Après de nombreuses discussions, les sénateurs ont finalement adopté  le 7 novembre dernier le projet de loi Hamon sur l’économie sociale et solidaire. Cette loi prévoit notamment l’obligation pour les dirigeants de PME de moins de 250 salariés de prévenir ces derniers de tout projet de cession de leur entreprise.

Les modalités diffèrent suivant le nombre de salariés. Jusqu’à 50, la loi oblige le dirigeant à informer le personnel au plus tard deux mois avant que la cession ne soit effective.  L’objectif étant de leur permettre de préparer un éventuel projet de reprise.
Entre 50 et 249 salariés, les entreprises se voient elles aussi obligées d’informer préalablement le personnel, sans toutefois qu’un délai précis ne soit fixé. Il est uniquement prévu que l’information soit transmise au plus tard en même temps que la consultation du comité d’entreprise.

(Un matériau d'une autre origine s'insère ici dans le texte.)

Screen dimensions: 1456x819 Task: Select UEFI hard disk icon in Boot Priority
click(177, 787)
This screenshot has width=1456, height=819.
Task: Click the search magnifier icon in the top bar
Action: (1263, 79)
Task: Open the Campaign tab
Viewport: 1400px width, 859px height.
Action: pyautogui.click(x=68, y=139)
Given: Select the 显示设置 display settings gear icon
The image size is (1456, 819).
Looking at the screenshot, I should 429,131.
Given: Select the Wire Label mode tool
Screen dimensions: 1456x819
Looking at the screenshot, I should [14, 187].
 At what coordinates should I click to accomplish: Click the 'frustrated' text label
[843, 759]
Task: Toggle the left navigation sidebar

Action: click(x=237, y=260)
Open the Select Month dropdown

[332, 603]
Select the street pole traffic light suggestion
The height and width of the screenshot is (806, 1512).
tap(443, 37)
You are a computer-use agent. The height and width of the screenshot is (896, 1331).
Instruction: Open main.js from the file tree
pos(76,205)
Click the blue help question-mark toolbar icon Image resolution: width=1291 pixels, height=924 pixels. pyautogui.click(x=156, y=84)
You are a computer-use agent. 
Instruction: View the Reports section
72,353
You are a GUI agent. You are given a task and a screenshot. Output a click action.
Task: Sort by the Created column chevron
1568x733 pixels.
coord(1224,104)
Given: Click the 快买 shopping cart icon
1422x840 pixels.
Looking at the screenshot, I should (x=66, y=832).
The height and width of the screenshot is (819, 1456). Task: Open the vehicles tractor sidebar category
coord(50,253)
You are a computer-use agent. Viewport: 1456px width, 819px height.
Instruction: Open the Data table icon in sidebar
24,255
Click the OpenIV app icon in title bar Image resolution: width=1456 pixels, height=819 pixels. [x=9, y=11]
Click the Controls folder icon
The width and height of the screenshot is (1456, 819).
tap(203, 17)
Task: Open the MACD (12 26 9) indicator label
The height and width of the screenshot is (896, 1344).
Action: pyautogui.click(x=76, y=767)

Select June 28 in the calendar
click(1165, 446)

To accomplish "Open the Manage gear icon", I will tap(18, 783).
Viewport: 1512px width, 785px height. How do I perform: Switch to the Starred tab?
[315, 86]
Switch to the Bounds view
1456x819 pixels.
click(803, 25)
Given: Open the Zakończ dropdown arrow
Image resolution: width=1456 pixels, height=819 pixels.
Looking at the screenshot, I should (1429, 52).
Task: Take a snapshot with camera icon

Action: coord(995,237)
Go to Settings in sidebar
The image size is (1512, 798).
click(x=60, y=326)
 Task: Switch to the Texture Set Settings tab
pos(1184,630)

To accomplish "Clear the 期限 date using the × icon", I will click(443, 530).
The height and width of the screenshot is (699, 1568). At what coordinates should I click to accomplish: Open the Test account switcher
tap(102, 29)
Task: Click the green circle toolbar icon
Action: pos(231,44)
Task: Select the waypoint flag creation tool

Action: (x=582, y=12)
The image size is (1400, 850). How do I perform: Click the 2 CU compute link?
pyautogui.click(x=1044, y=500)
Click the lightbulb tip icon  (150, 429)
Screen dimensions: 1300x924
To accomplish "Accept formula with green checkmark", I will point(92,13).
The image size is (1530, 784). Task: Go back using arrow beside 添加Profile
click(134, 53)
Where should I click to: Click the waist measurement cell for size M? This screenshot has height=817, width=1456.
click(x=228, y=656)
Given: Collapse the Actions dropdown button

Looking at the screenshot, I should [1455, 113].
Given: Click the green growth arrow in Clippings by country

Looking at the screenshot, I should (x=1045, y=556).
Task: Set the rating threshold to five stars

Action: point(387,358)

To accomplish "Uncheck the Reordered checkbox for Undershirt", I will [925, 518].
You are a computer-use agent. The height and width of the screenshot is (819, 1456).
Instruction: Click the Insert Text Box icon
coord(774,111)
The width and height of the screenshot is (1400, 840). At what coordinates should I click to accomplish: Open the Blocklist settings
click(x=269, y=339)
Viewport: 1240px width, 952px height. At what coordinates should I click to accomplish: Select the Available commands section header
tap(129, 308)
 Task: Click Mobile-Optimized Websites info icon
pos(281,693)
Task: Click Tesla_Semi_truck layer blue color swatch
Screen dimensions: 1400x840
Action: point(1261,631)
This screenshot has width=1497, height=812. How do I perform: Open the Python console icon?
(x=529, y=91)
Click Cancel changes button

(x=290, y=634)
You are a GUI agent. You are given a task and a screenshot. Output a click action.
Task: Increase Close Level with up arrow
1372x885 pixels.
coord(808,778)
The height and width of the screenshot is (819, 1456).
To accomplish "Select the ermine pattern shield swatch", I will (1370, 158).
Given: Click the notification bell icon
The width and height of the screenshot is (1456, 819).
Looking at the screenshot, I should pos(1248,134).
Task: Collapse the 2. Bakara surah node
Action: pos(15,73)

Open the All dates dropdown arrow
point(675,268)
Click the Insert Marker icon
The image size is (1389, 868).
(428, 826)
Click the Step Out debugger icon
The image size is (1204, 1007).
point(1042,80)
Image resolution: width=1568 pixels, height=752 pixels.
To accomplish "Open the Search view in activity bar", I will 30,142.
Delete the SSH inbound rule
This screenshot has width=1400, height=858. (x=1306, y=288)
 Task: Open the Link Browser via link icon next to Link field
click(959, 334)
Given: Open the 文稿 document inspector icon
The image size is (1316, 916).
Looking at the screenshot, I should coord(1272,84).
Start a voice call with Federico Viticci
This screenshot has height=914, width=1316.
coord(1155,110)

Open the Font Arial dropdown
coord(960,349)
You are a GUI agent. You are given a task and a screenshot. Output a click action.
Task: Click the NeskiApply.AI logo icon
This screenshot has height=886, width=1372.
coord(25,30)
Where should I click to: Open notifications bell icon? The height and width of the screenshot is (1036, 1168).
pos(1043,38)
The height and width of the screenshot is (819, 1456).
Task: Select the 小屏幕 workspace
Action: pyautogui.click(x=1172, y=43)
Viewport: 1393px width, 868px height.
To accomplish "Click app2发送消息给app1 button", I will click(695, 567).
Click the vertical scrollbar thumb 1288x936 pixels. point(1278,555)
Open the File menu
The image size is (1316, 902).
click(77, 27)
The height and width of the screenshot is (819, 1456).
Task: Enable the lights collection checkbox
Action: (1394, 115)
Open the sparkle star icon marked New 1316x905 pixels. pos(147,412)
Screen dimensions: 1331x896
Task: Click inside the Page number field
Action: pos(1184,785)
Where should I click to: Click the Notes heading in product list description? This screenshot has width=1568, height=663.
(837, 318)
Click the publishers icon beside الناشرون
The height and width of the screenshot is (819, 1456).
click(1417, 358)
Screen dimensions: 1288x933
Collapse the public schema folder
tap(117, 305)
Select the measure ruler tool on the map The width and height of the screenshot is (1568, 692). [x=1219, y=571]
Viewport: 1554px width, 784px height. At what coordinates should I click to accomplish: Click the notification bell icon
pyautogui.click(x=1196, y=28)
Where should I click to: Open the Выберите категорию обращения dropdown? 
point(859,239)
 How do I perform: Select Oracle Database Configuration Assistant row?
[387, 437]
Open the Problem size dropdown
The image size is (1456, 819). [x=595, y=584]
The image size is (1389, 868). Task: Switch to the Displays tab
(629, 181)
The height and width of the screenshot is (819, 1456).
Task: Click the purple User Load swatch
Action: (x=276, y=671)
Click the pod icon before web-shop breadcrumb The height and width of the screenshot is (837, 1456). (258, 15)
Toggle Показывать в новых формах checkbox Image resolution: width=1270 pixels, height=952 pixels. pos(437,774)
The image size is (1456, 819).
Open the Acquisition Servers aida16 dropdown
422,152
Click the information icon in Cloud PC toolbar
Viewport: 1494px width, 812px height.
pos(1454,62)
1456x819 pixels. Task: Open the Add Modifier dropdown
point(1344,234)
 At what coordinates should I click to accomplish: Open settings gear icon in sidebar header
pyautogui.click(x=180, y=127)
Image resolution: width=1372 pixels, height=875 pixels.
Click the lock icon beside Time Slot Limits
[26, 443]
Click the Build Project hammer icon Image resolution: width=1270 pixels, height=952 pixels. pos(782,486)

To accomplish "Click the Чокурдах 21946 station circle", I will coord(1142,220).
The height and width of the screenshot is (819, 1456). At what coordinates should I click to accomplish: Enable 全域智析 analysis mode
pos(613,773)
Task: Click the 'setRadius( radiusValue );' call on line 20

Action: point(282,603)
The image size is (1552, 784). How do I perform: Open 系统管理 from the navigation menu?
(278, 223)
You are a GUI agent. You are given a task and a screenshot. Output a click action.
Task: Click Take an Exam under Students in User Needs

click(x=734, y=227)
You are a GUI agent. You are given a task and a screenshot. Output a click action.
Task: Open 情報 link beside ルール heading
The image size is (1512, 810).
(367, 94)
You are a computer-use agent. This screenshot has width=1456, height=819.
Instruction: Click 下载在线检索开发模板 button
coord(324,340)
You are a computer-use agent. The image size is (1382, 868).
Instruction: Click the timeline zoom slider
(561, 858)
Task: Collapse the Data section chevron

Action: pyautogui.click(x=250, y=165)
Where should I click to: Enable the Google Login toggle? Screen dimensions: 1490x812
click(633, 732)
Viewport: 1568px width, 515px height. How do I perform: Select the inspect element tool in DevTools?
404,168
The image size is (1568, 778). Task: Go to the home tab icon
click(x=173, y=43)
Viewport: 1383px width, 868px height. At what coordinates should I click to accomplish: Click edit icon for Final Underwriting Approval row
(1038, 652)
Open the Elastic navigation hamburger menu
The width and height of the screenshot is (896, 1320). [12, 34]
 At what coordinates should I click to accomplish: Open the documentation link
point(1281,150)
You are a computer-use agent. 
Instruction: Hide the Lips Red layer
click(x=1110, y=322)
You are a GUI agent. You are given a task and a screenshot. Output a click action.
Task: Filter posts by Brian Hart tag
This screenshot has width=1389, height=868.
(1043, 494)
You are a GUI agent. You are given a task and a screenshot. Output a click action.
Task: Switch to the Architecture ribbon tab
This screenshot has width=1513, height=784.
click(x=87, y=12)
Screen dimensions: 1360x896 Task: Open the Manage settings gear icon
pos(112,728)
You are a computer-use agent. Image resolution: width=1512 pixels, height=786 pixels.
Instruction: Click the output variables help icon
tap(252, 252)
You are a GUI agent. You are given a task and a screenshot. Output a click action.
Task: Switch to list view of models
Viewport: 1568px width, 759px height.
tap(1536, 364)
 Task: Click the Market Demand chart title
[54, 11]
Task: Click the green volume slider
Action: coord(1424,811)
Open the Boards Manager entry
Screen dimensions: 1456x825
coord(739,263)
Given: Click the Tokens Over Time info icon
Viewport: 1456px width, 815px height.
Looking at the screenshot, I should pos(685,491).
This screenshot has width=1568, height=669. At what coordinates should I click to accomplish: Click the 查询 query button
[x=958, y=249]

Élément important et source de nombreux débats, l’amendement prévoyant un droit de préemption des salariés a été définitivement supprimé du projet. Par contre le texte aurait tout de même des conséquences imprévues, notamment au niveau de la confidentialité des données stratégiques de l’entreprise. Ainsi, en cas de projet de cession annoncé de son entreprise, un salarié pourrait sur simple demande obtenir l’ensemble des rémunérations de la société, et ce qu’il soit en CDI, CDD, intérim ou même en période de préavis. Ces informations font en effet partie des données essentielles à connaitre pour préparer une éventuelle reprise.

La loi n’est toutefois pas encore promulguée. Dans le cadre de la navette parlementaire, le texte sera d’abord étudié par l’Assemblée Nationale à partir de mars 2014.